Like rhyme, alliteration affords both mnemonic aid and aural pleasure. The alliterative rule of Old English, when followed strictly, requires that both stresses in half-line “a” alliterate with the first stress in half-line “b.” As he began to work with the text, Tim eased the rule a bit. He did place three stressed alliterations in the majority of his lines, but he placed them in any of the four possible configurations (xxxy, xxyx, xyxx, yxxx), and sometimes he accepted alliteration on a secondary accent. Where there were only two alliterations, he usually bound them to others in a preceding or succeeding line. Often he used two pairs of alliterative words on the stress points of a line, arranged in one permutation or another: xxyy, xyyx, xyxy. In such cases he might also incorporate one or more x and/or y alliterations in adjoining lines. Our objective was to weave a web of sound, not to follow a mechanical rule. And the Beowulf poet himself indulged in such variations, though less frequently. At times we would even assonate in place of alliteration, as in line 2273, describing the dragon: “Naked and hateful / in a raiment of flame.”
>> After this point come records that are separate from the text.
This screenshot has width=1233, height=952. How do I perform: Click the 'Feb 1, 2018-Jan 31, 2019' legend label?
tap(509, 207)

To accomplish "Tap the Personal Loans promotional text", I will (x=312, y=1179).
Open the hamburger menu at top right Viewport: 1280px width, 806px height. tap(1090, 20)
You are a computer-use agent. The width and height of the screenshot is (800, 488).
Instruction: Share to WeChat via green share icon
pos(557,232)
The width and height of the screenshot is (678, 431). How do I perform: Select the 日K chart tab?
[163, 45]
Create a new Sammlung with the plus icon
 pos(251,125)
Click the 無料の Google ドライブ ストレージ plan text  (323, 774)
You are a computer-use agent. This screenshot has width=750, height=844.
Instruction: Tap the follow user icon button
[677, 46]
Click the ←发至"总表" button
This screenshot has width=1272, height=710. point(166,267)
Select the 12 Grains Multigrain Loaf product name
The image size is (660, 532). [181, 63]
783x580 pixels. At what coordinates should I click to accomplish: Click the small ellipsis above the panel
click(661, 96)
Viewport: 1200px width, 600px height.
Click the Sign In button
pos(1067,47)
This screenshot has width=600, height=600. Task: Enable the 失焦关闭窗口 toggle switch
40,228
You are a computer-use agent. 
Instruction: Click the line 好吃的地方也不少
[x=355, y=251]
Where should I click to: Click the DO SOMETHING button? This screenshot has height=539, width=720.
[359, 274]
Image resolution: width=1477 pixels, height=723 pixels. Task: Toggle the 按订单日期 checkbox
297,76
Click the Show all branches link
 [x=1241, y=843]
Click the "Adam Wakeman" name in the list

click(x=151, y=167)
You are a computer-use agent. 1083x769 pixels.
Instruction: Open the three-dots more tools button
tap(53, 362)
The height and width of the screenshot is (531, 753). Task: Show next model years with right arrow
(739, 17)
Alliteration also serves a metrical function by highlighting and reinforcing the strongest stresses. There is a great deal of secondary stress in both the original poem and our translation. Without alliteration, the beat of each half line would be harder to discern. Since Old English was as rich in alliterating consonants as Italian is in rhyming vowels, the practice of alliteration came easily and naturally in its context. Modern English, with its vast vocabulary, still affords ample scope for the practice.

Meter

The following are Timothy Murphy’s comments on the matter of meter: In 1969 I sat at the feet of John Pope, the scholar who had spent a lifetime puzzling out what Beowulf must have sounded like. We students sat on the carpet quaffing Norwegian mead from drinking horns as the old man beat on the arm of his chair and belted out the funeral scene. I’m sure I was as entranced as Auden was when he heard Tolkien recite the text at Oxford 45 years earlier. And I knew instinctively that there must be a way to smuggle some of that music across the dark bourne that divides Modern from Old English.
Beowulf’s meter, though stressed, is also a quantitative meter, and as such, it is a distant cousin to the meters of classical languages. In strongly quantitative meters like those of Latin or Greek, syllables differ markedly in duration, but they are spoken with relatively little variation in emphasis. Quantitative meters are therefore based on measures of time. By contrast, the meters of Modern English are qualitative. Our rhythms are shaped by variations in emphasis, which are more distinct in our language than most others. The syllables of our speech differ so markedly in stress that their duration loses rhythmic significance.
Our translation is written in alliterative, accentual tetrameter. It is well-suited for recitation in verse paragraphs of isochronous (equally-timed) lines. But just as we have adapted the scop’s rule for more flexible alliteration, we have also arranged our stressed and unstressed syllables in patterns rather different from those of Old English. We are not experts in Old English meter, and we would not attempt to duplicate or imitate all its attributes. Such an attempt would in any event surely prove infelicitous, given the evolution of grammar, inflection, et cetera since the Dark Ages. But we have tried to recapture the excitement of a poetry meant for performance, a poetry in which the half-lines march forward with definite duration, whether they are as simple as “hold now, Earth,” or as complex as “in the tumult of combers.”